▸ **WHAT IS BEING ASKED**
Lines before the one containing "Open the 优惠券商城 page" are to be skipped; reproduce that line and the rest of the records below exactly.

▸ **DATA EXTRACTS**

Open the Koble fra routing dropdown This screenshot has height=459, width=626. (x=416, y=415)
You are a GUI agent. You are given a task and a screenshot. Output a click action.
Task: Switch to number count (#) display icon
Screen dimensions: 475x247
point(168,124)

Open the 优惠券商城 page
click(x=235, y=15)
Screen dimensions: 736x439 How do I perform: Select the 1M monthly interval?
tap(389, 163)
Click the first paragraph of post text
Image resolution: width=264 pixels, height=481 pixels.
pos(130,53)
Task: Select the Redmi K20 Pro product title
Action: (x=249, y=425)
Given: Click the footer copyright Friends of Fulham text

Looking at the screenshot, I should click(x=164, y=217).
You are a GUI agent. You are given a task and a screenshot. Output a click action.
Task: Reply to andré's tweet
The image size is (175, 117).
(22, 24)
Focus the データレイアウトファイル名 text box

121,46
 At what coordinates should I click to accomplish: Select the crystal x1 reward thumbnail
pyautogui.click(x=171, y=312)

▸ **TASK RESULT**
Open the 优惠券商城 page
click(x=235, y=15)
Screen dimensions: 736x439 How do I perform: Select the 1M monthly interval?
tap(389, 163)
Click the first paragraph of post text
Image resolution: width=264 pixels, height=481 pixels.
pos(130,53)
Task: Select the Redmi K20 Pro product title
Action: (x=249, y=425)
Given: Click the footer copyright Friends of Fulham text

Looking at the screenshot, I should click(x=164, y=217).
You are a GUI agent. You are given a task and a screenshot. Output a click action.
Task: Reply to andré's tweet
The image size is (175, 117).
(22, 24)
Focus the データレイアウトファイル名 text box

121,46
 At what coordinates should I click to accomplish: Select the crystal x1 reward thumbnail
pyautogui.click(x=171, y=312)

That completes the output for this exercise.